■ Exercise instructions
Format the lines below, from the one containing "411x582 pixels." through the one containing "the Halbe Urlaubstage", as a JSON list of strings with one string per line and blank lines omitted. Leave the pictures out of your answer.

■ Material to process
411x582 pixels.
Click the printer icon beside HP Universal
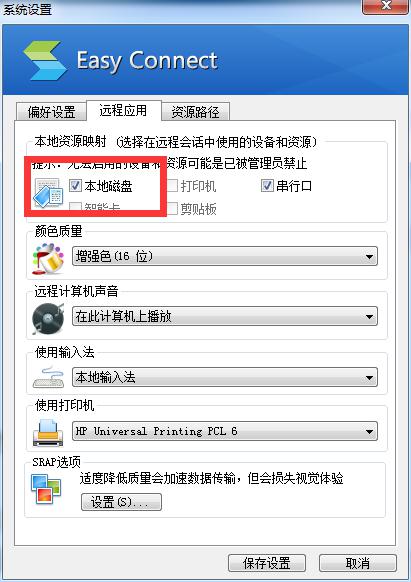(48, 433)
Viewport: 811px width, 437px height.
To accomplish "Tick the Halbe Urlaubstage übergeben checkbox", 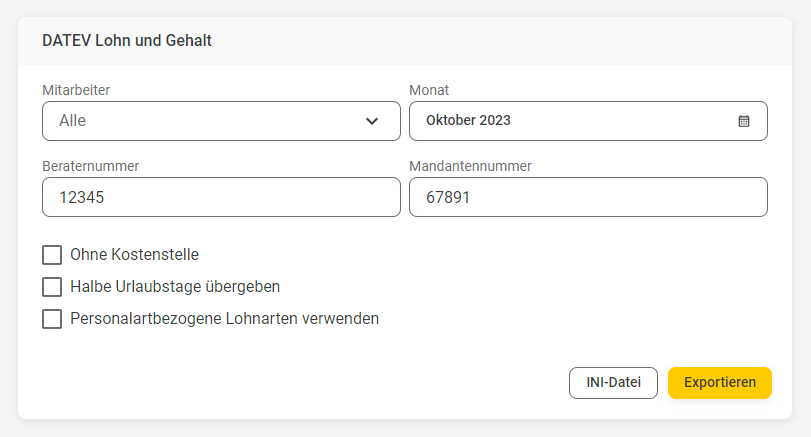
* * *
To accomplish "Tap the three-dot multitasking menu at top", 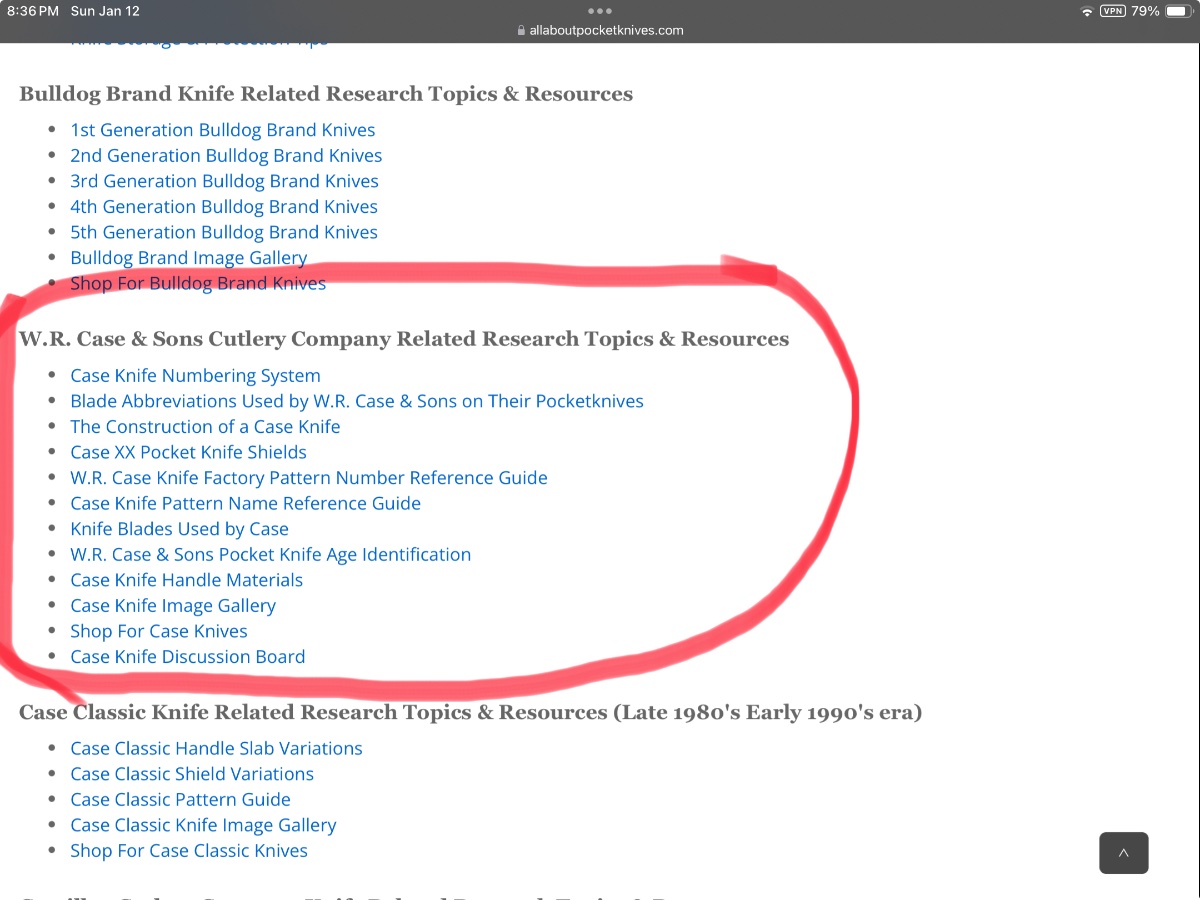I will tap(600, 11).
==
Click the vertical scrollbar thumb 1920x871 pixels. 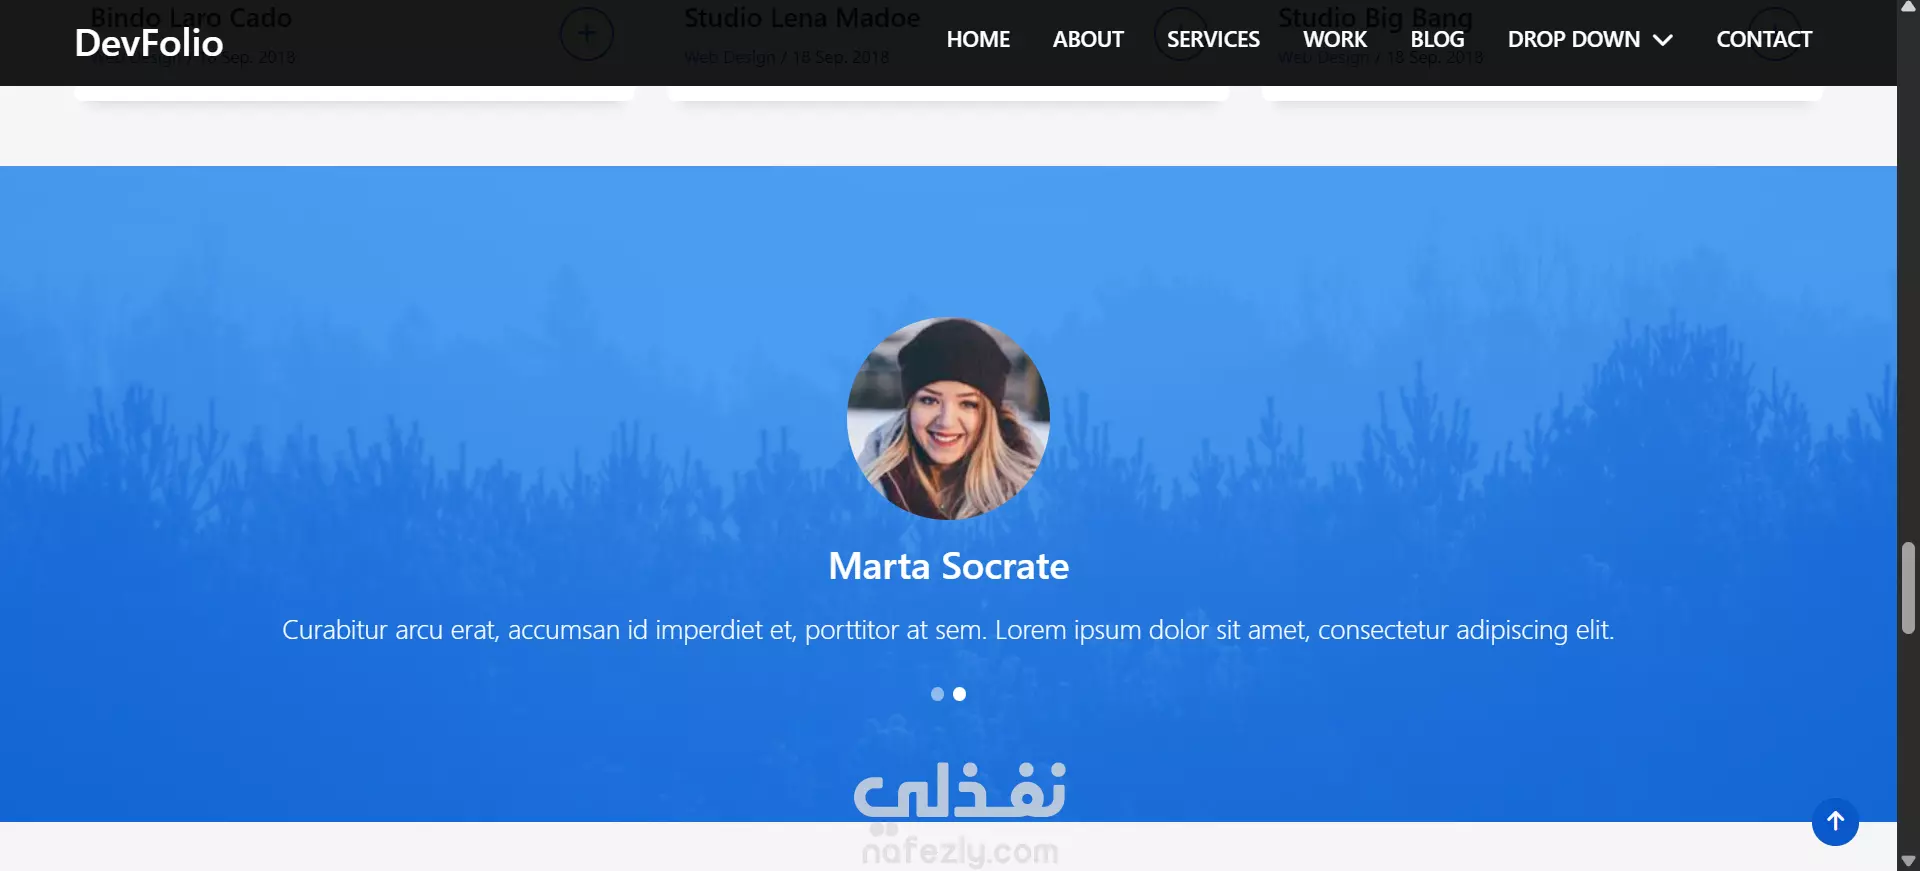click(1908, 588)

■ Exercise response
[
  "411x582 pixels.",
  "Click the printer icon beside HP Universal",
  "(48, 433)",
  "Viewport: 811px width, 437px height.",
  "To accomplish \"Tick the Halbe Urlaubstage übergeben checkbox\", "
]